### Consignes de travail
a) Pour chacune des affirmations suivantes, dites si elle concorde avec l'article sur les élus d'origine étrangère, en répondant par oui ou par non et en citant textuellement les mots décisifs de l'article. (i) Chokri Mahassine a été élu au Conseil flamand dans la circonscription du Limbourg. (ii) Le SP a obtenu cinq sièges dans la circonscription du Limbourg. (iii) Nahima Lanjri figurait sur une liste Agalev.
b) Rédigez la suite de l'article sur les élus d'origine étrangère, en partant de la dernière phrase reproduite.

### Texte fourni
* * * *

Elus d'origine étrangère aux élections de juin 1999: un premier bilan

paru dans Nouvelle Tribune (Bruxelles), n°20-21, Juin-Septembre 1999 [article écrit fin août]

1. En Flandre

La juriste Fauzaya Talhaoui (Agalev), Anversoise née en Espagne (Melilla) siégera à la Chambre, après le bref passage (février-juin 1999) du professeur de géographie Chokri Mahassine (SP), suppléant appelé à siéger dans cette assemblée.

C. Mahassine siégera lui au Conseil flamand (Vlaamse Raad), où il a été élu dans la circonscription du Limbourg avec 13.105 voix (deuxième score de la liste). Il est intéressant d'observer que le SP a obtenu quatre sièges dans cette circonscription, comme en 1995, et que ce candidat figurait en ordre utile, à la quatrième place. C'est donc son parti qui avait décidé dès le départ de favoriser son élection, il faut tout de même le souligner.

Deux candidates anversoises d'origine maghrébine ont réalisé chacune le deuxième score de leurs listes respectives aux élections régionales flamandes mais ont été pénalisées par la dévolution des voix de la case de tête, exactement comme Mohamed Sebbahi (Agalev) aux élections régionales de 1995 (3.392 voix) et déjà aux législatives (Chambre) de 1991 (1.300 voix): les conseillères communales Fatima Bali (Agalev, 9.673 voix, 1.624 aux communales de 1994, 1.176 à la Chambre en 1991) et Nahima Lanjri (CVP, 7.878 voix en 1999, 5.254 en 1995, 1.241 aux communales de 1994).

* * * *

[Données de localisation d'éléments et de texte]
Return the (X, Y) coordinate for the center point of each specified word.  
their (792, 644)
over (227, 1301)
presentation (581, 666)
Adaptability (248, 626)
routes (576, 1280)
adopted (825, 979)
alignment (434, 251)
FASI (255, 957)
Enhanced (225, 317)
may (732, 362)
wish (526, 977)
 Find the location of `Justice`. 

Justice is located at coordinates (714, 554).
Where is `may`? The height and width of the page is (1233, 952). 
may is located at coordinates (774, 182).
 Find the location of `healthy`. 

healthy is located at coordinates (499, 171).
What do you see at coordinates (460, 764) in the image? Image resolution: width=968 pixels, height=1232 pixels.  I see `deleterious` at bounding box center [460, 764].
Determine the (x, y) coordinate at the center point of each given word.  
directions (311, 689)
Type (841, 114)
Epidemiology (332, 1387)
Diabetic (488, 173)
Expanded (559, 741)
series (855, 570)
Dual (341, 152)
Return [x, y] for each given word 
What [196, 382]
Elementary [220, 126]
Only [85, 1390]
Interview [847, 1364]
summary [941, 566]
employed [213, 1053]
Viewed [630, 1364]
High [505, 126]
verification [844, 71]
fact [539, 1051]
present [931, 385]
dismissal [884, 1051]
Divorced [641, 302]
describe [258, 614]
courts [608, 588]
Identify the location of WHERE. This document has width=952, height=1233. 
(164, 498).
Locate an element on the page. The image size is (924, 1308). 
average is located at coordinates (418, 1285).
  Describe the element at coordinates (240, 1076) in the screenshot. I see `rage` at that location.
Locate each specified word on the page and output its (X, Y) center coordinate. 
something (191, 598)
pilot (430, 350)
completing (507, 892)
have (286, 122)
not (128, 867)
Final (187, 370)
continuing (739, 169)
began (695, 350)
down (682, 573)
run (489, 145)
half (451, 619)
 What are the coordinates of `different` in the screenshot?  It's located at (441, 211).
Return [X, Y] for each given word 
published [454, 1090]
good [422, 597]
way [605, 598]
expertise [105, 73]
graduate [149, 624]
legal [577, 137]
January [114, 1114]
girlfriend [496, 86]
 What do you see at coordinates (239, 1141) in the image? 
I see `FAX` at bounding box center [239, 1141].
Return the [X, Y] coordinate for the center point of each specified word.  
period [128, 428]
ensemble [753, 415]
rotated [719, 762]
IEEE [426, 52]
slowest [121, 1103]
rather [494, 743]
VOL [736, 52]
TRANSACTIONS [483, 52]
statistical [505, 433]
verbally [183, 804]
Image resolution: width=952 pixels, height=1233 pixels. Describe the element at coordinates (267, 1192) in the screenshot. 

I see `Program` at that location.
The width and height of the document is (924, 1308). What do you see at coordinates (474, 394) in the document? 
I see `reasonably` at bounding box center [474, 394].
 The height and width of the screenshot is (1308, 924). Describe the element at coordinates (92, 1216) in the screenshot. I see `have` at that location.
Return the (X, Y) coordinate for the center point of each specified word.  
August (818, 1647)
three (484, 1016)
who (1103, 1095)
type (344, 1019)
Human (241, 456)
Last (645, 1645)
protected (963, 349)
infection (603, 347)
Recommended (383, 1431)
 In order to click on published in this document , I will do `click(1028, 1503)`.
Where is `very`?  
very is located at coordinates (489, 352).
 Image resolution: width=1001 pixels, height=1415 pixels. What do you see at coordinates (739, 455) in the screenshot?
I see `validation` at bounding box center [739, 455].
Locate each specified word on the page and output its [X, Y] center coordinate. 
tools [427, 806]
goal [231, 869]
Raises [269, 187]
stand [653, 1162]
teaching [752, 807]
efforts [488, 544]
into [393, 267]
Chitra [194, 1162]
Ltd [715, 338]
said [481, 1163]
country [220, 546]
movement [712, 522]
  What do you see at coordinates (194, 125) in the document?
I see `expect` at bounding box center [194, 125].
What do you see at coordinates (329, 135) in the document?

* * * *

### Réponses dans l'ordre
a)
(i) Oui : « où il a été élu dans la circonscription du Limbourg avec 13.105 voix ».
(ii) Non : « le SP a obtenu quatre sièges dans cette circonscription ».
(iii) Non : « Nahima Lanjri (CVP, 7.878 voix en 1999 ».

b)
Ce phénomène s'était également produit pour des candidates Agalev arrivées en deuxième place en terme de voix de préférence aux élections provinciales à Anvers en 1991 et 1994. A contrario, le candidat Agalev limbourgeois d'origine maghrébine au Vlamse Raad, Mustapha Bencherif, n'a recueilli que le septième score personnel de la liste alors qu'il y figurait en troisième position, et n'est pas élu.

Fatima Bali, qui avait déjà posé en vain sa candidature à un échevinat voici quelques mois (après le départ de Mieke Vogels et de Patsy Sörensen pour cause de candidatures sénatoriale et européenne), a cette fois-ci exigé d'être cooptée au Sénat. Nahima Lanjri avait également eu des propos amers tant au soir des élections de 1995 que de celles-ci, reprochant à son parti un certain manque de courage politique (elle était la seule personne d'origine étrangère candidate sur une liste CVP hors de Bruxelles). En fin de compte, le seul à avoir été coopté au Sénat fédéral (en tant que sénateur communautaire) par son parti a été Chokri Mahassine (SP), rejoint par le socialiste francophone Mohamed Daïf.

Suite à la formation des gouvernements, deux suppléantes ont été appelées à siéger, Maryem Kaçar (Agalev), une jeune avocate turque gantoise, au Sénat fédéral, et Dalila Douifi (SP), ancienne porte-parole du ministre de l'Intérieur et conseillère communale à Torhout, à la Chambre fédérale. Madame Douifi, dont la mère est flamande et le père d'origine algérienne, a clairement déclaré après son élection qu'elle ne se considère aucunement comme faisant partie des "nouveaux Belges", et qu'elle n'a pas l'intention de s'occuper des questions d'immigration en particulier (Het Laatste Nieuws 14/7/99). C'est d'ailleurs également le discours que tient son camarade de parti Chokri Mahassine, alors que les deux élues Agalev se positionnent clairement en tant qu'élues ayant un rôle à jouer dans les relations entre Belges et personnes issues de l'immigration.

2. En Wallonie

Alberto Borin, député de Nivelles, ne se représentant plus, et Elio Di Rupo ayant quitté la Chambre pour la présidence de l'Exécutif régional wallon, il ne semble plus y avoir de député fédéral d'origine italienne. Au conseil régional, Paul Furlan, déjà élu communal socialiste thudinien, devient le premier élu d'origine italienne, alors qu'on attendait plutôt le conseiller communal Ecolo louviérois Antonio Caci et le bourgmestre PS d'Anthisnes, Marc Tarabella.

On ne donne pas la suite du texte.